Trois ans plus tard, notre G.I énervé, meilleur ennemis des nazis, reprend du poil de la bête dans de nouvelles (més)aventures avec Wolfenstein II : the New Colossus. Un curieux titre de prime abord, mais qui faisait totalement sens après avoir longuement sillonné le jeu, et surtout après avoir eu le plaisir de poser nos mains sur un FPS narratif remarquablement écrit, drôle, parfois subversif et incisif, n'hésitant pas régulièrement à tacler l'Histoire du pays de l'Oncle Sam et à lui (re)jeter ses vieux démons en pleine face, sans jamais se départir d'un humour au second (voire 3e) degré fort bienvenue. Sous ses faux airs de FPS bas du front, Wolfenstein II frappait fort au niveau de son histoire. Une performance à saluer d'autant plus que la licence n'a jamais été connue pour ses qualités d'écriture. Un bilan très positif donc, malheureusement un peu terni par la suite par une série de DLC indignes du jeu.
Chasseurs de nazis de père en filles
Depuis le 26 juillet dernier, une nouvelle fournée de la franchise a déboulé dans les linéaires. Nom de code : Wolfenstein Younglood. Toujours développé par MachineGames, le studio a quand même été épaulé dans sa tâche par le renfort d'une partie d'Arkane studios, le géniteur du brillant diptyque de jeux Dishonored. Cela dit, en cinq ans, ca fait donc le quatrième jeu... Ca commence à faire vraiment beaucoup. Mais, après tout, si le résultat est toujours convaincant, pourquoi pas ?

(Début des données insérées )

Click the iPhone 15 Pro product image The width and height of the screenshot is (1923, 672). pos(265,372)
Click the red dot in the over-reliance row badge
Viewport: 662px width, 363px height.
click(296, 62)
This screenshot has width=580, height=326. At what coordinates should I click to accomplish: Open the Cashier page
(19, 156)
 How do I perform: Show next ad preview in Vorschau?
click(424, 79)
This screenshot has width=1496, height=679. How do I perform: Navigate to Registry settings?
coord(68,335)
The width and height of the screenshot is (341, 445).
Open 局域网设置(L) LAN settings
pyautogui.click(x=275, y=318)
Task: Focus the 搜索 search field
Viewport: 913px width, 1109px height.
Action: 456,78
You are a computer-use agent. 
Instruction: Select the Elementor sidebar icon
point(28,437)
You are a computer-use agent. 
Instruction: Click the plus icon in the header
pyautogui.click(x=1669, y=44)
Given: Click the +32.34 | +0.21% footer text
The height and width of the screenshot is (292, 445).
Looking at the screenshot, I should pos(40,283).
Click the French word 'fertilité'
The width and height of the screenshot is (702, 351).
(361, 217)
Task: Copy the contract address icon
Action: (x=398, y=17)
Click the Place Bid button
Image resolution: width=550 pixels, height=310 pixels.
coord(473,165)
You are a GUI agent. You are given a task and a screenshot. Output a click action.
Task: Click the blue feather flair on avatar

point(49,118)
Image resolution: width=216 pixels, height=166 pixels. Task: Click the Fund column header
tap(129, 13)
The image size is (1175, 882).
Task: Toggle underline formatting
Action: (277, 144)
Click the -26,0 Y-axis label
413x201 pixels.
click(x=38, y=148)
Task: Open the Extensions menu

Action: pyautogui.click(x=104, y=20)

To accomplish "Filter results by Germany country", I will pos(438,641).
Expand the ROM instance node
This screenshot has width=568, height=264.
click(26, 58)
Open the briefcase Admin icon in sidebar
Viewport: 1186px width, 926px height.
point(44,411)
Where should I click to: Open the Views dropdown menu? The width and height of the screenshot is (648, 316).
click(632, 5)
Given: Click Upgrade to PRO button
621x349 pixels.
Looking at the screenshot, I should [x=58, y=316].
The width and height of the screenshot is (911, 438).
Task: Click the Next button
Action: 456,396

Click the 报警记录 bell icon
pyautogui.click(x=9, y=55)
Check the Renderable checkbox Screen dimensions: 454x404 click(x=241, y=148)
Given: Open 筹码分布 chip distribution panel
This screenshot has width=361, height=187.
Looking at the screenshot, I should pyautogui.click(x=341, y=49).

"Youngblood" donc. Un mot synonyme de transition et d'héritage. En l'occurence celui de B.J. Blazkowicz et de sa compagne Anya Oliwa. Après avoir enfin libéré les Etats-Unis de la tutelle nazie, le couple a pu élevé à peu près tranquillement ses deux jumelles, Sophia et Jess. Histoire de ne pas perdre les bonnes habitudes, celles-ci ont quand même, sous l'étroite supervision de leurs parents, bénéficiées aussi d'un entraînement ad hoc à la survie depuis leur plus jeune âge. On ne sait jamais, ca peut toujours servir. Et puis il reste encore du nazi à casser aux quatres coins du globe. Dix-neuf ans après les événements de Wolfenstein II, en 1980, B.J. semble avoir disparu sans laisser de traces, au cours d'une mission menée à Paris. Les soeurs jumelles décident alors, avec la bénédiction de leur mère, de se rendre sur place pour le chercher. En tâchant évidemment d'éclaircir au maximum les rangs des nazis, qui ont installé leurs quartiers dans la ville Lumière.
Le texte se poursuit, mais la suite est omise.